Researchers Develop Model Revealing Security Flaws in AI Chatbots

Researchers Develop Model Revealing Security Flaws in AI Chatbots

Computer scientists from Nanyang Technological University (NTU Singapore) have created a groundbreaking model named Masterkey designed to uncover vulnerabilities in popular chatbots like Google Bard and Microsoft Bing Chat, including OpenAI's ChatGPT. Employing a technique known as 'jailbreaking,' the researchers exploited flaws in the chatbot systems to bypass their safeguards.

The Masterkey model generated prompts intended to circumvent keyword sensors, commonly used by AI chatbots to detect and block inappropriate content. The NTU team's approach involved inserting spaces after each character in prompts, successfully evading the sensors. Professor Liu Yang from NTU’s School of Computer Science and Engineering explained, "Large Language Models have proliferated rapidly...but AI can be outwitted, and now we have used AI against its own kind to ‘jailbreak’ LLMs into producing such content."

The researchers observed the success and failure of prompts, reverse-engineering hidden defense mechanisms in language models (LLMs). The compiled data created a comprehensive database used to train Masterkey. The model can continue learning from past prompts, adapt to changes made by developers, and even automate the prompt generation process.

Expressing concern over the potential misuse of large language models, Professor Liu Yang stated, “Using LLMs to jailbreak other AI systems presents a clear and present threat to them.” The researchers promptly reported their findings to model makers, including OpenAI and Google.

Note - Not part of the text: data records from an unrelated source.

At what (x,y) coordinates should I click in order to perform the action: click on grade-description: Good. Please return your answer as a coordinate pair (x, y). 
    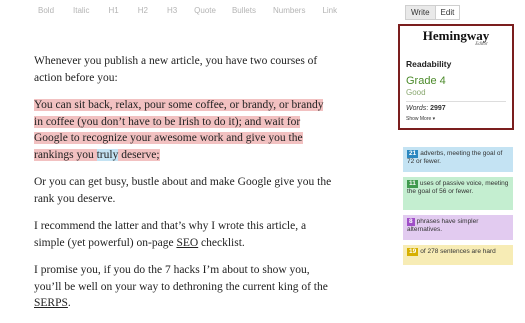
    Looking at the image, I should click on (416, 92).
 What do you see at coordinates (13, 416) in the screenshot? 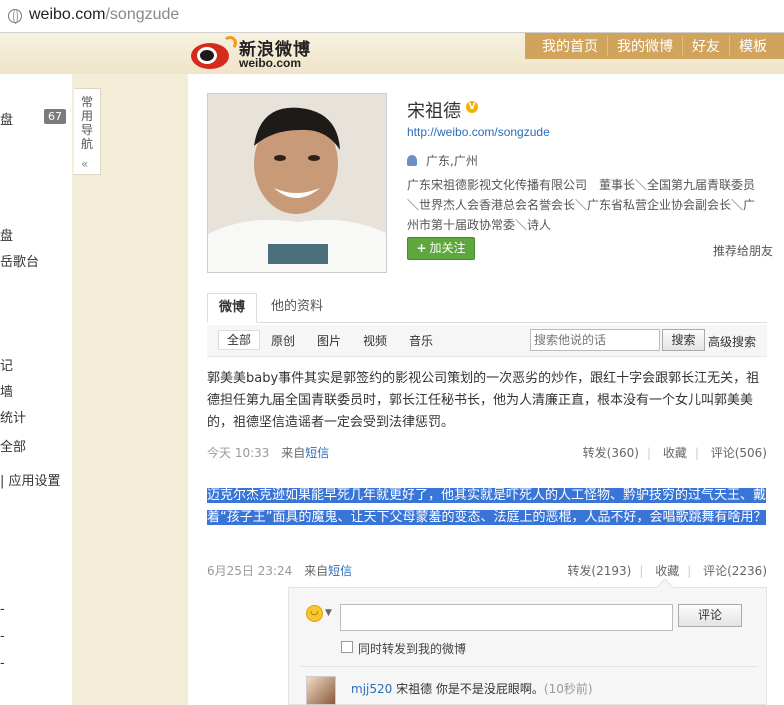
I see `sidebar-item: 统计` at bounding box center [13, 416].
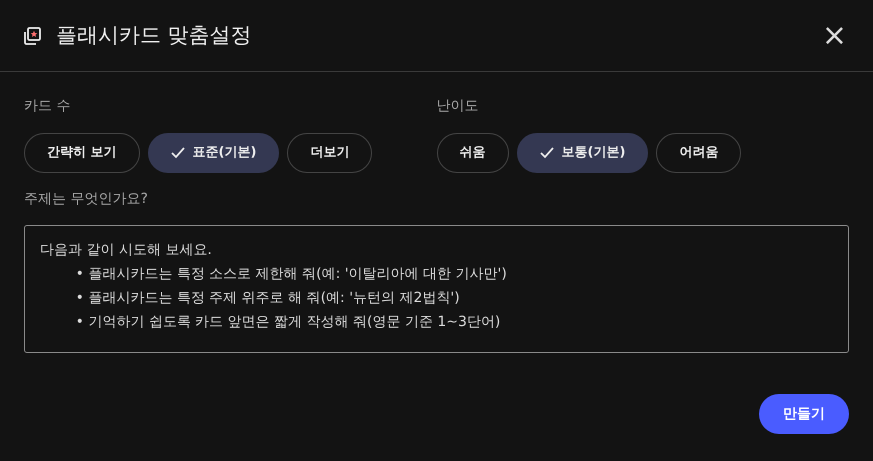 This screenshot has width=873, height=461. Describe the element at coordinates (32, 36) in the screenshot. I see `flashcards-icon` at that location.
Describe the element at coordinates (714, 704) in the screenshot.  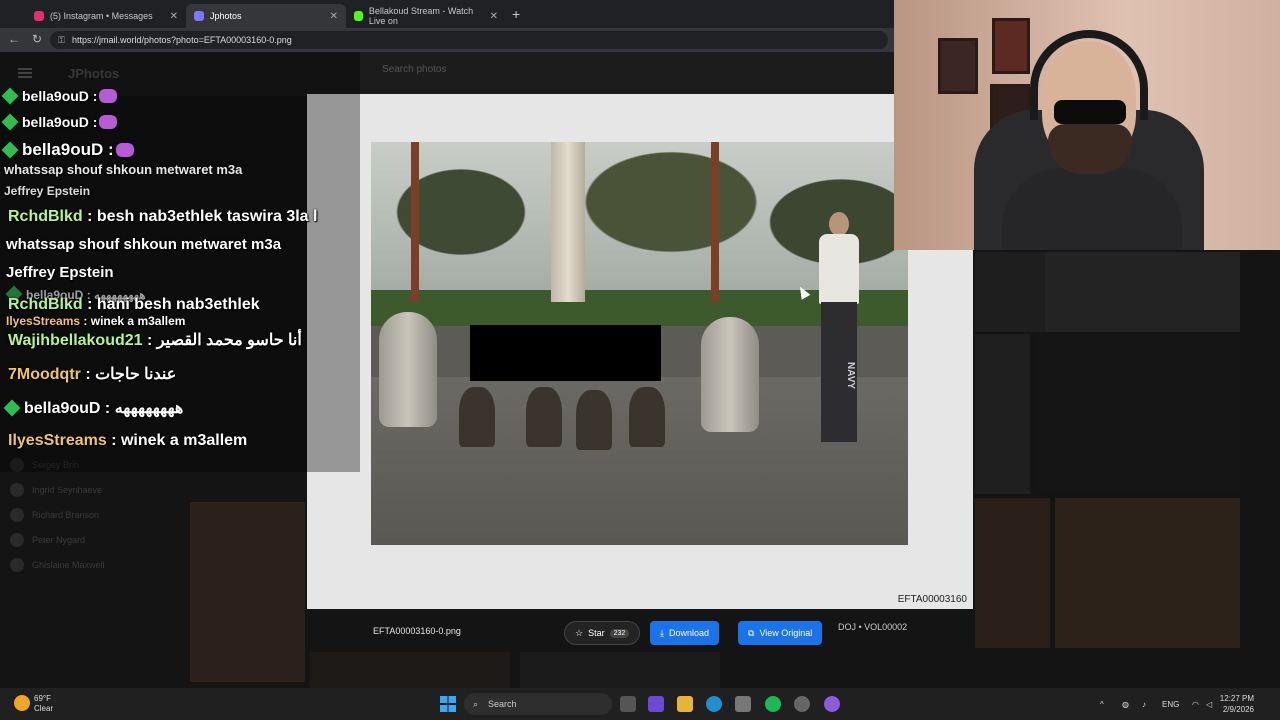
I see `edge-icon` at that location.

The misuse of AI systems for malicious purposes is not a new concept, with examples ranging from creating misinformation content to seeking out bioweapon components. Last year’s AI Safety Summit in the U.K. emphasized concerns about the misuse of generative capabilities in AI, with the NTU scientists' test highlighting the ease with which chatbots can be circumvented.

Major players in the AI industry, including Meta and OpenAI, are taking steps to enhance the security of their generative systems. Meta launched a suite last December to secure its Llama models, while OpenAI established the Preparedness team to vet models for safety before deployment. The NTU research serves as a reminder of the ongoing challenges in ensuring the responsible and secure use of AI technologies.